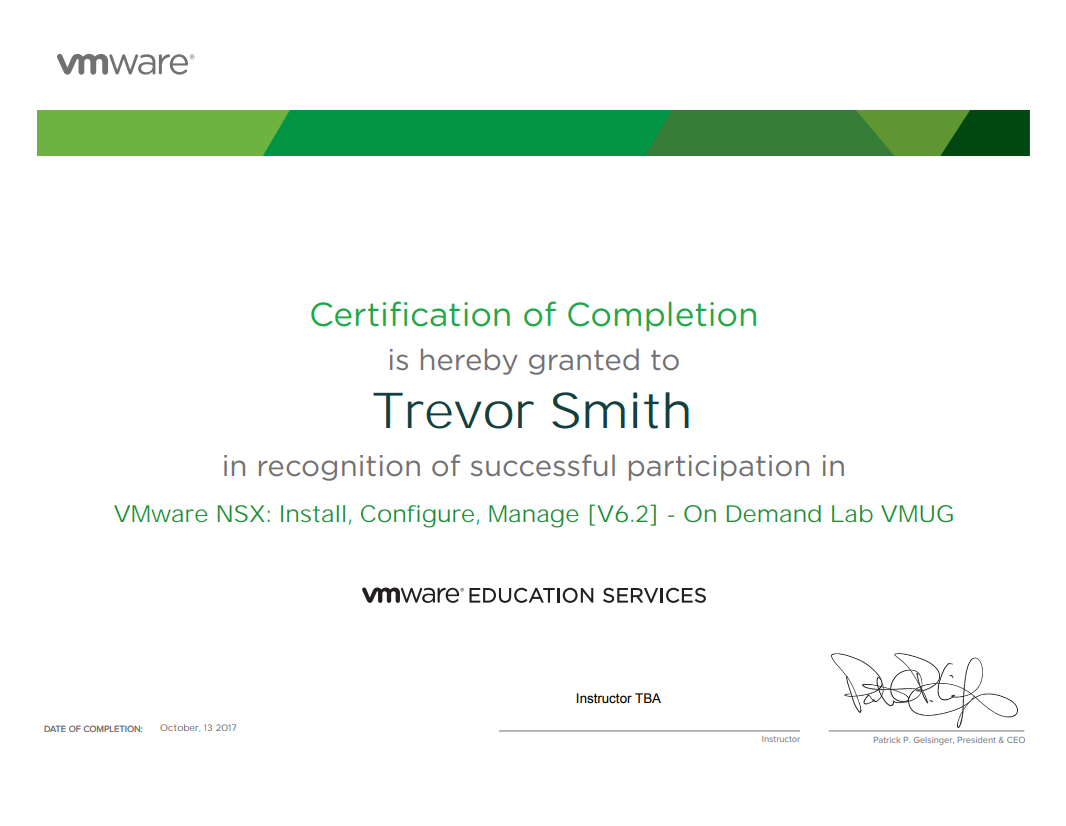Select the date October, 13 2017
1066x826 pixels.
point(198,728)
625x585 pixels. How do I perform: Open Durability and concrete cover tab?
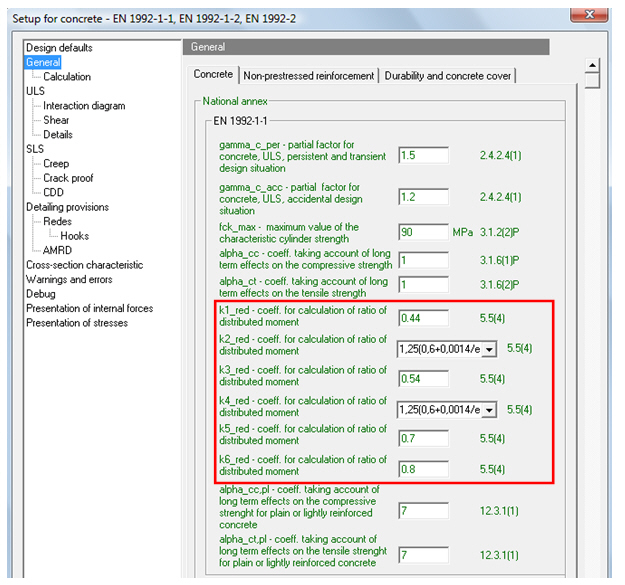[x=447, y=76]
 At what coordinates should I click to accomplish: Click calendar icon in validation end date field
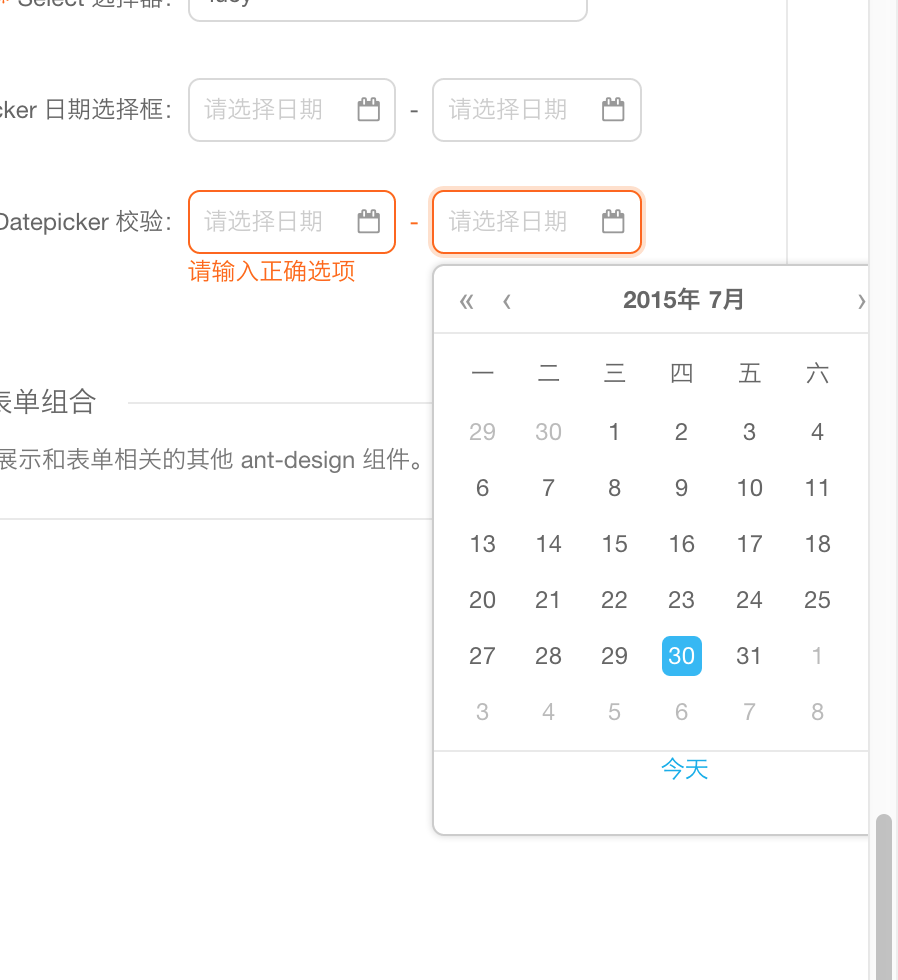click(613, 222)
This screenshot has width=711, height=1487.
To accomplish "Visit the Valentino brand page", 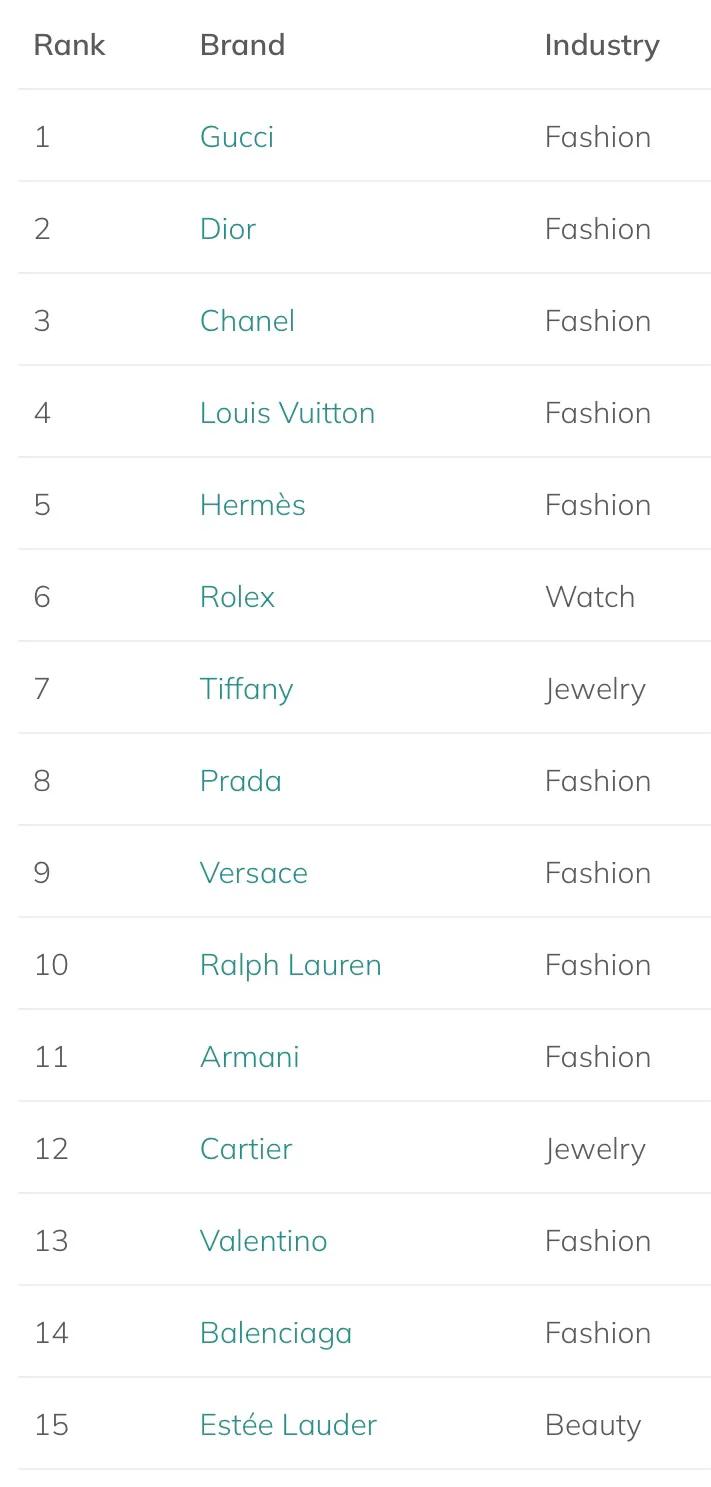I will 263,1241.
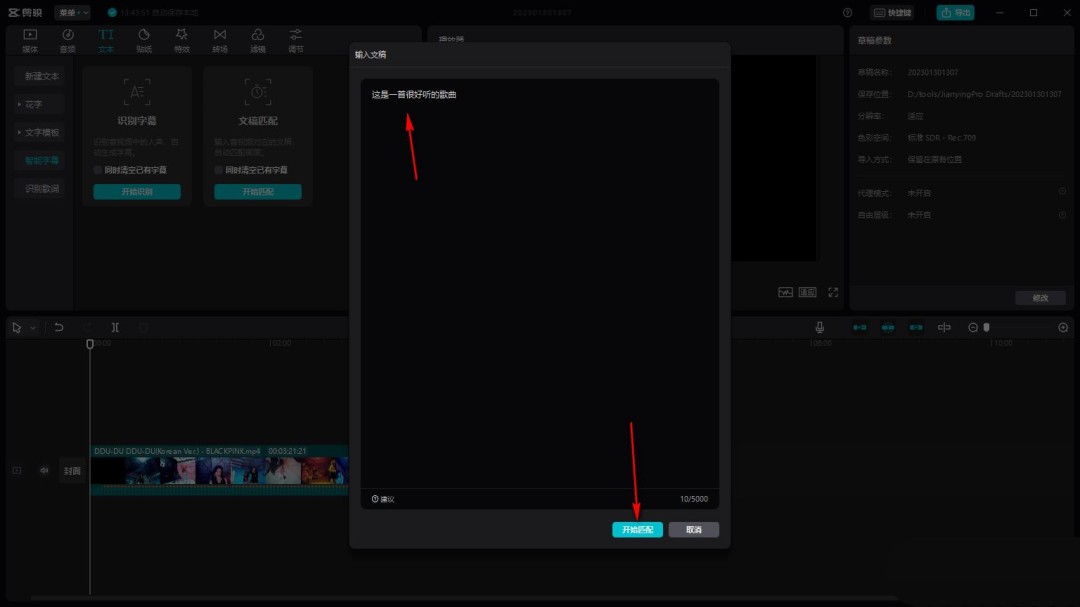Click the undo icon in the timeline toolbar
The width and height of the screenshot is (1080, 607).
click(x=60, y=327)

----------

Print nothing but the lines above starting with the line that contains "At what coordinates" and going on through the line that contains "This screenshot has width=711, height=1487.". Leave out the pictures.

 At what coordinates should I click to accomplish: Click calendar icon in validation end date field
click(613, 222)
This screenshot has width=711, height=1487.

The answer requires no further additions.